Tribunal de commerce de Nantes, le 25 septembre 2025, n°J2025000341

Le tribunal de commerce de Nantes, statuant le 25 septembre 2025, examine une demande de fixation de créance dans le cadre d’une liquidation judiciaire. Le bailleur de crédit-bail poursuit le recouvrement d’une somme due après résiliation du contrat pour impayés. La procédure est ouverte après l’ouverture de la liquidation du locataire. Le juge déclare l’action recevable et se reconnaît compétent. Il constate l’existence de la créance mais la qualifie de chirographaire. Il ordonne également la restitution du bien loué et alloue des indemnités sur le fondement de l’article 700 du code de procédure civile.

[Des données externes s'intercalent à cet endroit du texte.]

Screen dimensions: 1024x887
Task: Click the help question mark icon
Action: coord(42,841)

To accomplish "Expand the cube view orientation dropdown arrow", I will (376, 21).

La recevabilité de l’action malgré la liquidation

Le tribunal écarte les fins de non-recevoir liées à la procédure collective. Il estime que l’assignation initiale est régulière et témoigne des diligences du commissaire de justice. Le liquidateur judiciaire a été régulièrement assigné et a expliqué son absence de représentation. Le juge fonde sa compétence sur la clause attributive de juridiction des contrats. « En l’espèce le tribunal de céans est compétent en application de l’article 48 du code de procédure civile et de l’article 17 en caractère gras « Attribution de compétence » des contrats de crédit-bail. » (Motifs) La solution assure la continuité de l’instance malgré l’ouverture de la liquidation. Elle rappelle l’importance du respect des règles de notification et de compétence d’attribution. Cette approche préserve l’accès au juge pour les créanciers, même en présence d’une procédure collective.

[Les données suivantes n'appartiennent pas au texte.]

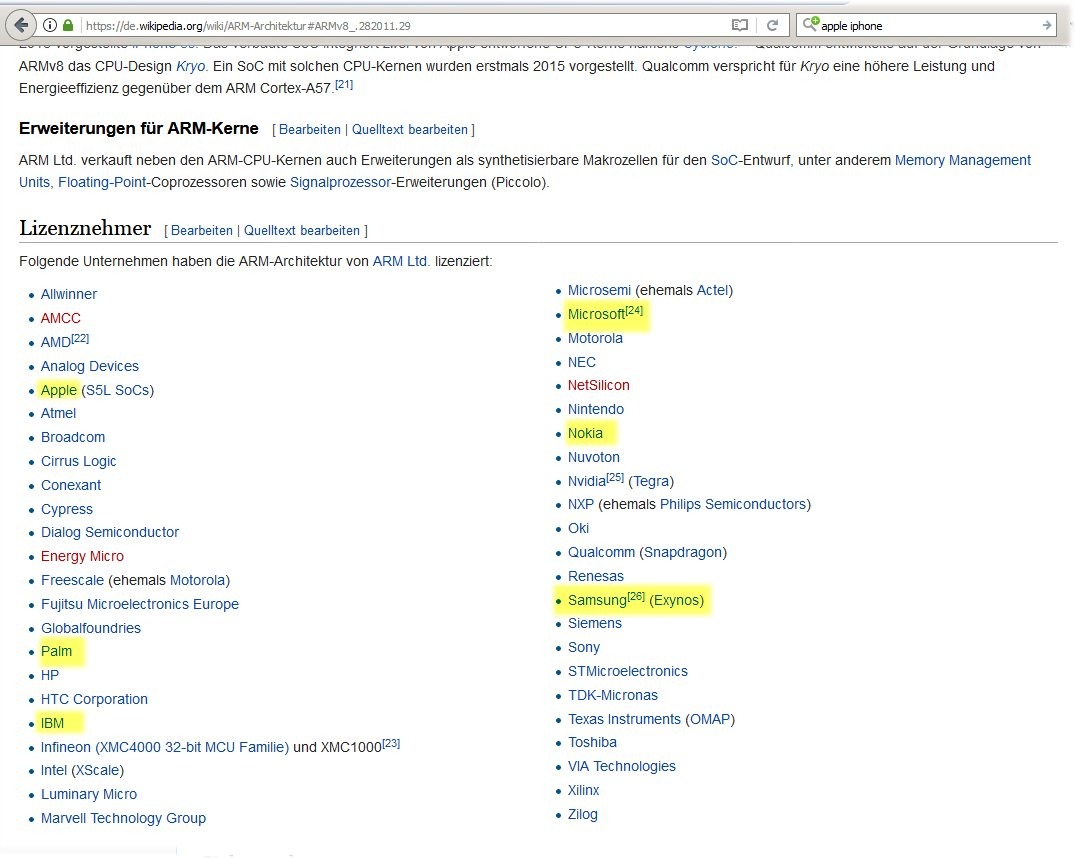Click the red NetSilicon link

point(598,385)

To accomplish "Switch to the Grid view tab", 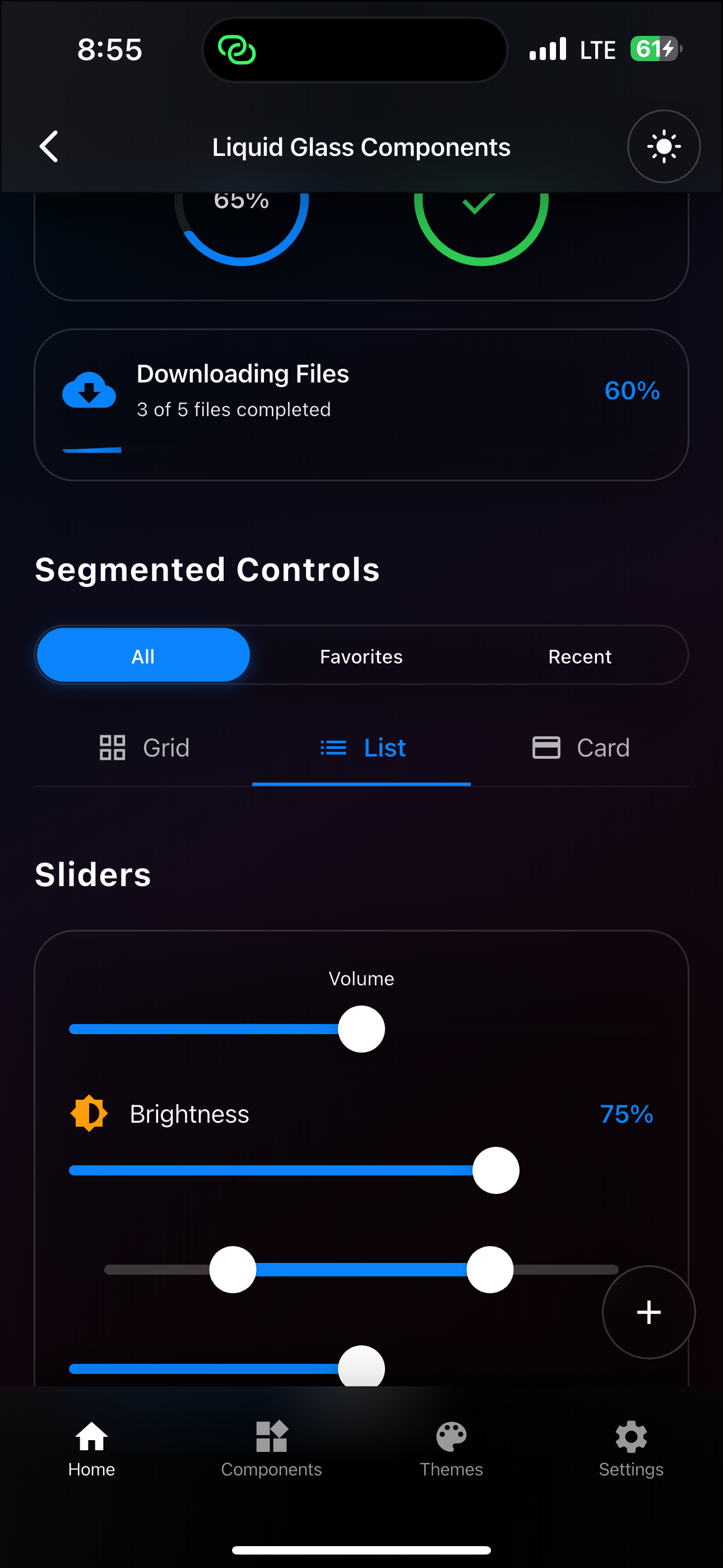I will 143,748.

La créance certaine mais son sort en liquidation

Le juge vérifie scrupuleusement les pièces justificatives de la créance réclamée. Il relève la mise en demeure et la notification de résiliation effectuées par lettres recommandées. Le décompte détaillé inclut les loyers impayés et une indemnité de résiliation. Le tribunal retient que ces éléments établissent le caractère certain, liquide et exigible de la créance. « Le tribunal retient que ces pièces établissent que le demandeur détient sur le défendeur, au titre du crédit bail résilié, une créance certaine, liquide et exigible » (Motifs) Cependant, il déboute le bailleur de sa demande de fixation au passif. Il se borne à constater l’existence d’une créance chirographaire d’un montant identique. Cette distinction est essentielle car elle détermine le rang de paiement du créancier. La créance chirographaire sera payée après les créances privilégiées, réduisant ses chances de recouvrement.

Les suites pratiques de la résiliation du contrat

La décision ordonne des mesures concrètes découlant de la résiliation du crédit-bail. Constatant que le locataire demeure en possession des biens, le tribunal enjoint leur restitution. « Le tribunal ordonnera à la SELARL […] ès qualités de liquidateur judiciaire […] de restituer […] la mini pelle » (Motifs) Cette injonction directe au liquidateur vise à mettre fin à la jouissance gratuite du bien. Elle permet au bailleur de récupérer son actif dans un délai raisonnable. Par ailleurs, le juge accorde une indemnité sur le fondement de l’article 700 du code de procédure civile. Il condamne également le liquidateur, au nom de la société en liquidation, aux dépens. Ces condamnations pécuniaires viennent compenser partiellement les frais engagés par le créancier. Elles illustrent les conséquences financières de la défaillance pour la masse des créanciers.

La portée de la décision est double en droit des procédures collectives. D’une part, elle rappelle que l’ouverture d’une liquidation n’interdit pas toute action. « Il résulte des articles L. 622-21, I, et L. 641-3 du code de commerce que le jugement d’ouverture de la liquidation judiciaire interdit toute action […] tendant à la condamnation du débiteur au paiement d’une somme d’argent » (Cass. Chambre commerciale financière et économique, le 15 juin 2022, n°21-10.802) Toutefois, l’action en constatation d’une créance reste possible, comme ici. D’autre part, la solution souligne l’importance des formalités de résiliation préalable. Une résiliation régulière, notifiée avant le jugement d’ouverture, est nécessaire pour fonder une demande. « La résiliation a donc pris effet à cette date. » (Cour d’appel de Paris, le 11 septembre 2023, n°21/12477) En l’espèce, la résiliation intervenue en mai 2024 est antérieure à l’ouverture de la liquidation en mars 2025. Le jugement opère ainsi une répartition claire entre les prérogatives du créancier et les impératifs de la liquidation. Il permet au bailleur de faire constater son droit sans pour autant perturber le déroulement de la procédure collective.

Source : Cour de cassation – Base Open Data « Judilibre » & « Légifrance ».